Tuesday, January 17, 2017

Early Days of Marion


The town had been established only for the purpose of a County-seat or as a centralized location for the erection of public buildings to house the government and public records of the new Crittenden County (1842).

Its subsequent rapid growth into a mercantile and residential community was not planned nor even visualized by most of the early Town Fathers, many of whom were also early County Officials.

                                          A group of men bound for county county day.

It has been noted that at first the county Officials did not reside in or near Marion, but would commute to and from their homes on horseback when court was in session.

As it would be most logical to expect, Harvey W. Bigham, the first Crittenden County Court Clerk, must have soon found the rapidly increasing records of the County becoming too bulky for daily carriage in his saddlebags, which had previously been his practice.  He was determined to build a permanent residence in Marion on land which he had purchased from Dr. John S. Guilliam.

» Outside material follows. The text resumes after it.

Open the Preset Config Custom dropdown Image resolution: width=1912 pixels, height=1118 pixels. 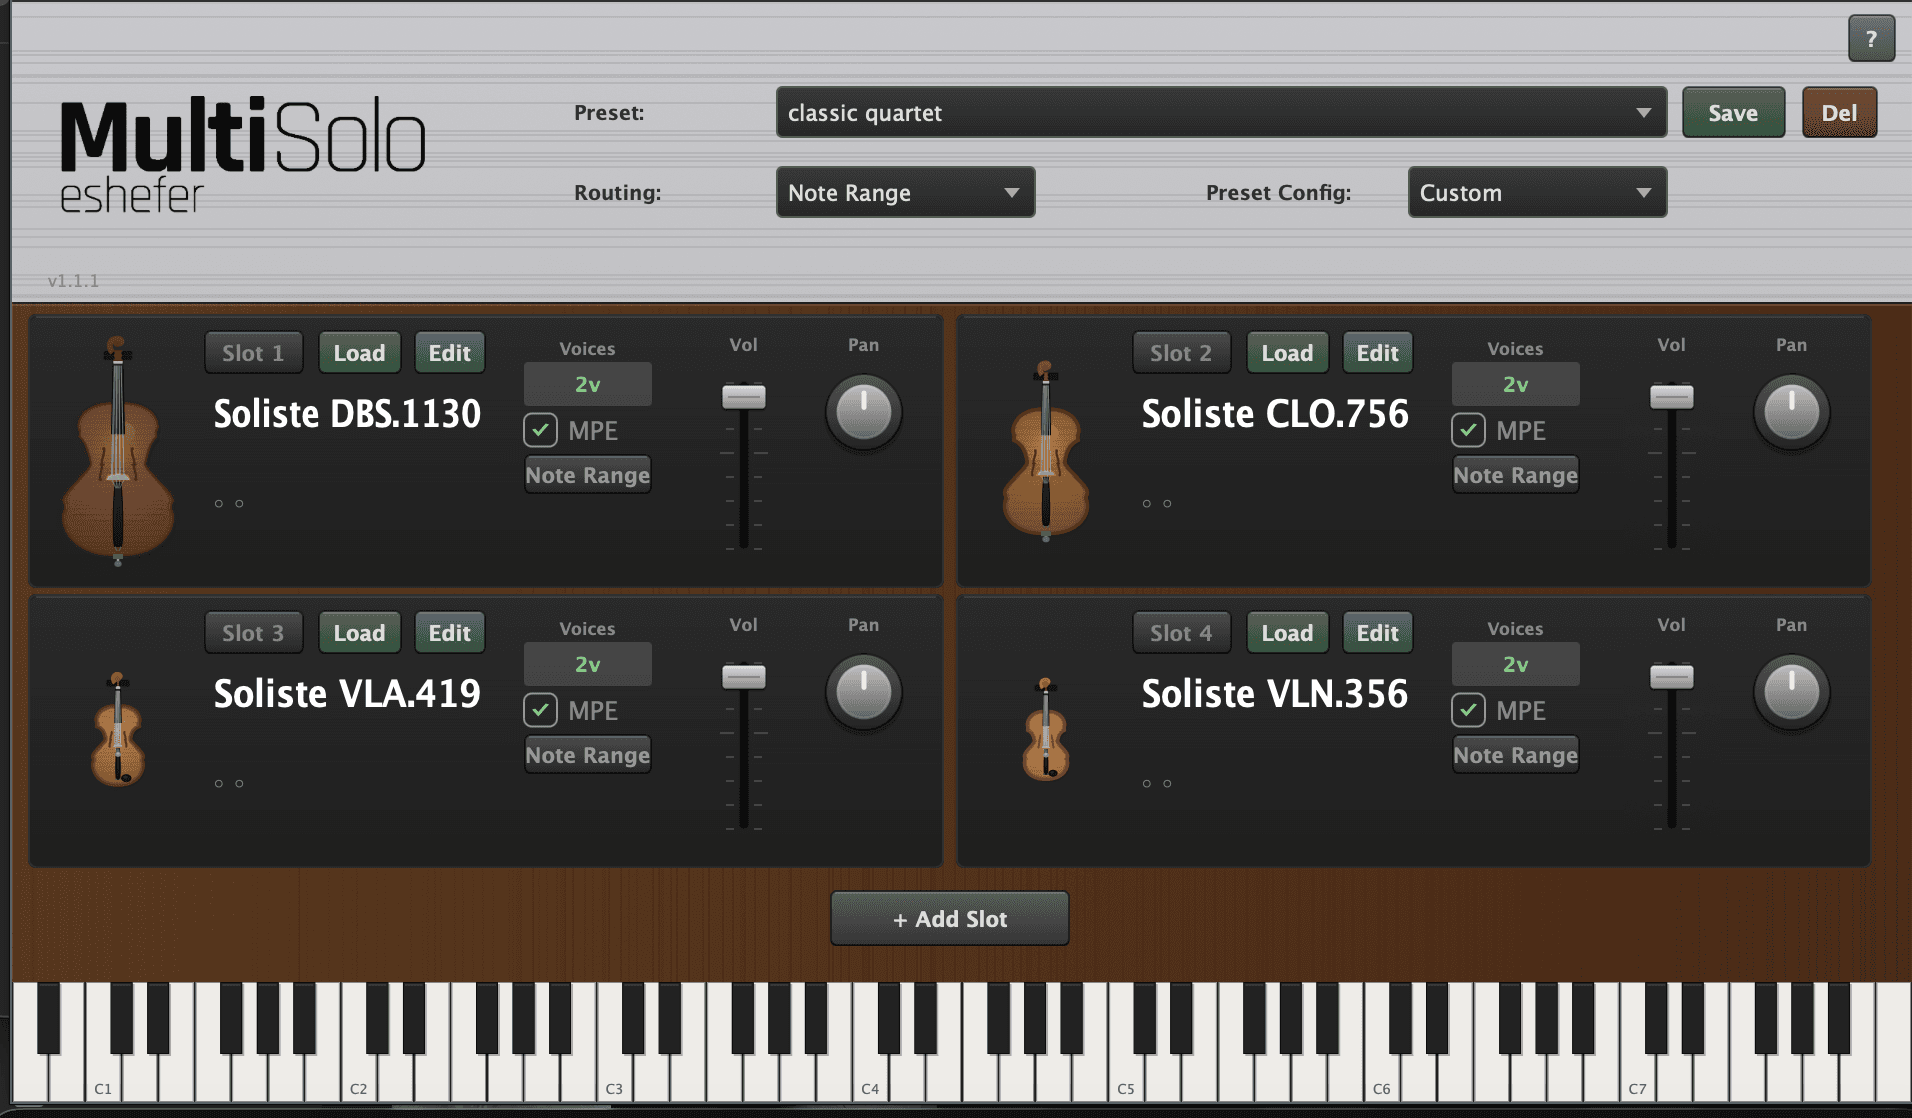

At the time there were a few log and frame cabins scattered through which is now downtown Marion and along the Fords Ferry Road (now North Main Street) and the Centerville (now Moore Avenue) Roads within one-half mile of the public square.

Despite the rather persistent rumor that the town was called Oxford before its incorporation as "Marion"  (effect of Feb. 22, 1844), it was always referred to in official records by its proper name.

 The rumor was based on the fact that early mail from Marion was postmarked "Oxford" but this was because that since the new town was not on a main mail stage road until after its incorporation, its mail was carried eastward to be mailed from the post office at Oxford Academy on the Flynns Ferry Road.